What Justice Kavanaugh Gets Wrong About "Neutrality" on Abortion
During oral arguments in Jackson Women’s Health Organization v. Dobbs, the potentially historic abortion rights case the Supreme Court is now considering, Justice Brett M. Kavanaugh took pains to assert that the court should not take sides. He touted this view as if it were a moderate middle ground, claiming that because the Constitution is “neither pro-choice nor pro-life” the court’s role is to “be scrupulously neutral on the question” and “leave it to the states.”
Yet Kavanaugh seemed not to recognize that this position — that the court should stay “neutral” on an issue of equality and liberty — has a long, sordid history. The court, in fact, has rejected this claim in some of its most celebrated rulings. Kavanaugh himself touted these very decisions during the same oral argument as examples of the Supreme Court correctly overruling faulty precedents. But he ignored that these landmark decisions were only possible because the court rejected Kavanaugh’s claim that denying constitutional rights amounts to neutrality. Rather, this faux “neutrality” argument, renounced repeatedly by the court, has long been associated with the likes of segregationists and gay rights deniers.
The text of the Fourteenth Amendment is not neutral about individual rights. Instead, it explicitly protects people’s liberty and protects it equally for all people, including women and people of color. The court has relied on these principles of equal liberty for decades to prevent states from, for example, restricting access to contraception and banning interracial marriage.
In fact, the argument that the Constitution is “neutral” on questions about individual liberty and equality and that these matters should be left to the states traces back to proslavery arguments during the Civil War. After the passage of the Thirteenth, Fourteenth and Fifteenth Amendments in the years following the Civil War, pro-segregation advocates and others looking to deny fundamental rights adopted this line of reasoning as a way around the Fourteenth Amendment’s promises.
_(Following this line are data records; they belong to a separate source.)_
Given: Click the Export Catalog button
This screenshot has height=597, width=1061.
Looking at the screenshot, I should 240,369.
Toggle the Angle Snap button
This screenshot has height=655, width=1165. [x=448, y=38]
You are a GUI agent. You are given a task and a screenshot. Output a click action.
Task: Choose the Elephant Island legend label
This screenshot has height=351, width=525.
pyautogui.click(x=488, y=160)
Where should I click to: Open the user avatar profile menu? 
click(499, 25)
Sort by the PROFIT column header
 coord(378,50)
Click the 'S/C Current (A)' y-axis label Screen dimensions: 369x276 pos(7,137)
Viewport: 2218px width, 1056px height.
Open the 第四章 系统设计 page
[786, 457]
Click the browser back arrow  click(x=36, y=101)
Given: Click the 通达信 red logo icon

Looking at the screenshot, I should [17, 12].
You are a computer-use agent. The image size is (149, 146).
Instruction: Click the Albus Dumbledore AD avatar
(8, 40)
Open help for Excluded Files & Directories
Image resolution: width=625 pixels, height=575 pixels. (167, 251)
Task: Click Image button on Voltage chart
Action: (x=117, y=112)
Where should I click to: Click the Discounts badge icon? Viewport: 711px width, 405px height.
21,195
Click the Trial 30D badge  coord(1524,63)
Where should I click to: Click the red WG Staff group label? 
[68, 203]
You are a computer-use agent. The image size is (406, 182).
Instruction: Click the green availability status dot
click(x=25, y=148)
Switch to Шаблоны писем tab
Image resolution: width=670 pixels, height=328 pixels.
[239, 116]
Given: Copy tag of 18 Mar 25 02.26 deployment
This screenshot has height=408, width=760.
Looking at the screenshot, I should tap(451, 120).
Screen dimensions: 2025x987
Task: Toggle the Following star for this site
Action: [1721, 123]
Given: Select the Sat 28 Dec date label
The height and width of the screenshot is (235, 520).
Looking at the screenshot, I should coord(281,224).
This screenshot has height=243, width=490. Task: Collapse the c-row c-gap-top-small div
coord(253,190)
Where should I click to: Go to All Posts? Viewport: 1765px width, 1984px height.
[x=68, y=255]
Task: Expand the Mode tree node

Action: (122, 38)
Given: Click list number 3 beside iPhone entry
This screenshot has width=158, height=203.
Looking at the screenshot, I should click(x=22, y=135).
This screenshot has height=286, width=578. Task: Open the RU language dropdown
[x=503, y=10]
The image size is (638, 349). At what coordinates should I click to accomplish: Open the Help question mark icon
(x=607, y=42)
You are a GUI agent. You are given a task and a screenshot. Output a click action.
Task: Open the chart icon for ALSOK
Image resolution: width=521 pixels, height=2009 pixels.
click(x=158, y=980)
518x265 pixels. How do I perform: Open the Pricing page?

In Plessy v. Ferguson, the infamous 1896 decision upholding “separate but equal” in public spaces, without using the word explicitly, the justices adopted this “neutrality” reasoning. Some states required segregation, other states didn’t practice it, while the court remained neutral on the issue.
Segregationists wanted the court to reaffirm this posture in the pioneering Brown v. Board of Education decision. At oral argument in 1952, John Davis, the lawyer for South Carolina, quoted to the justices from Judge John Parker’s opinion in the lower court, saying that “this is a matter for the legislatures and not the courts.” He further quoted Judge Parker, saying that because “the questions thus presented are not questions of constitutional right,” the members of the court have “no more right to read their ideas of sociology” and race relations into the Constitution than they do on any other topic.